A new study of over 21,000 people ages 45 and older shows that the Southern diet of fried foods, sweet tea and takeout may be killing us. The study examined the link between diet and sudden cardiac death; the abrupt loss of heart function. Sudden cardiac death is a common cause of death and accounted for 1 in every 7.5 deaths in the United States in 2016, or nearly 367,000 deaths, according to 2019 American Heart Association statistics.
Regularly eating a Southern-style diet may increase the risk of sudden cardiac death, while routinely consuming a Mediterranean diet may reduce that risk, according to new research published today in the Journal of the American Heart Association, an open access journal of the American Heart Association.
Participants in a large-scale study who more commonly consumed a Southern-style diet – high in added fats, fried foods, processed meats and sugary drinks – had a higher risk of sudden cardiac death than people who had lower adherence to a Southern-style diet.
The Southern diet is characterized by added fats, fried foods, eggs, organ meats (such as liver or giblets), processed meats (such as deli meat, bacon and hotdogs) and sugar-sweetened beverages.
“While this study was observational in nature, the results suggest that diet may be a modifiable risk factor for sudden cardiac death, and, therefore, diet is a risk factor that we have some control over,” said James M. Shikany, Dr.P.H., F.A.H.A., the study’s lead author and professor of medicine and associate director for research in the Division of Preventive Medicine at the University of Alabama at Birmingham.
- Overall, participants who ate a Southern-style diet most regularly had a 46% higher risk of sudden cardiac death than people who had the least adherence to this dietary pattern.

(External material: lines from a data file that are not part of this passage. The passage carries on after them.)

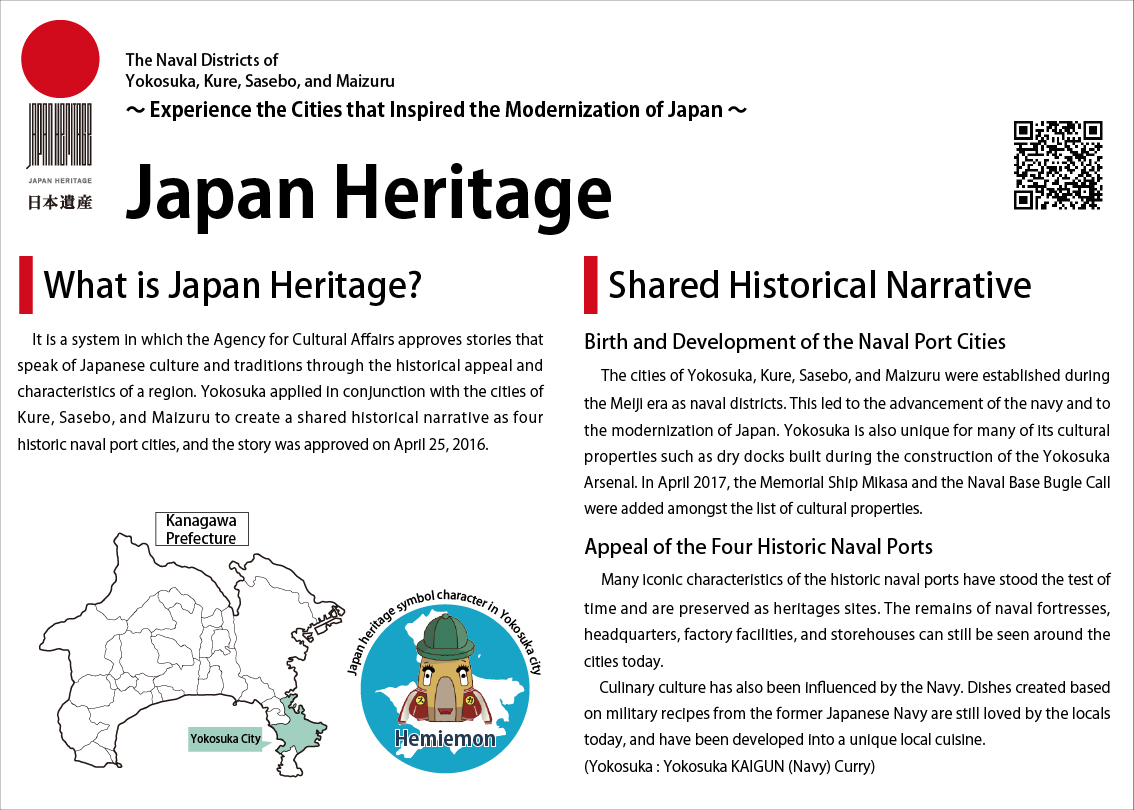Click the Yokosuka City label
1134x810 pixels.
point(225,739)
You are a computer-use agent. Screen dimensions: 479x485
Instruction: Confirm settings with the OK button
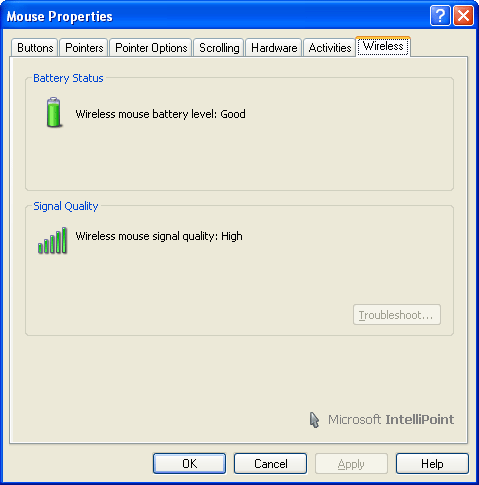coord(189,463)
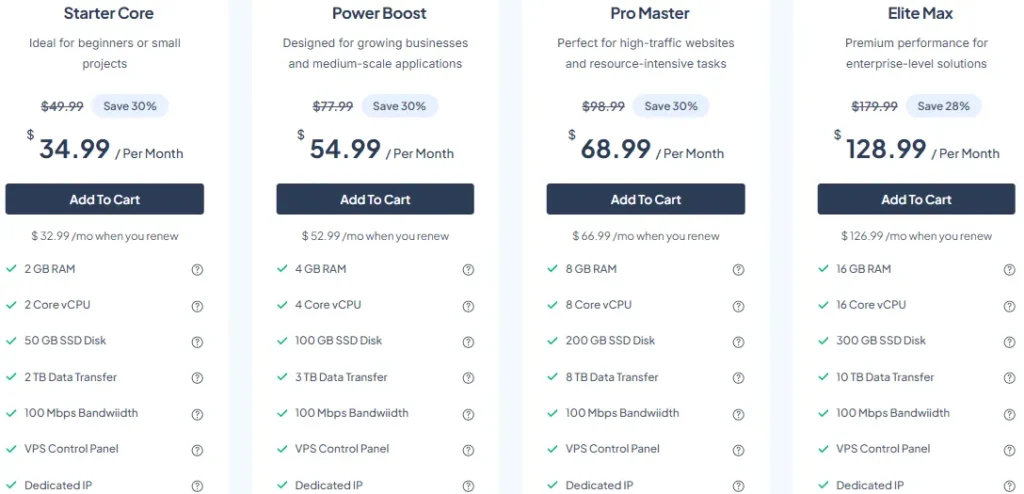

- Also, participants who most closely followed the traditional Mediterranean diet had a 26% lower risk of sudden cardiac death than those with the least adherence to this eating style.
Mediterranean Diet May Lead to Better Health
“Improving one’s diet – by eating a diet abundant in fruits, vegetables, whole grains and fish such as the Mediterranean diet and low in fried foods, organ meats and processed meats, characteristics of the Southern-style dietary pattern, may decrease one’s risk for sudden cardiac death,” he said.
The main components of Mediterranean diet include:
- Daily consumption of vegetables, fruits, whole grains and healthy fats
- Weekly intake of fish, poultry, beans and eggs
- Moderate portions of dairy products
- Limited intake of red meat
Other important elements of the Mediterranean diet are sharing meals with family and friends, enjoying a glass of red wine and being physically active.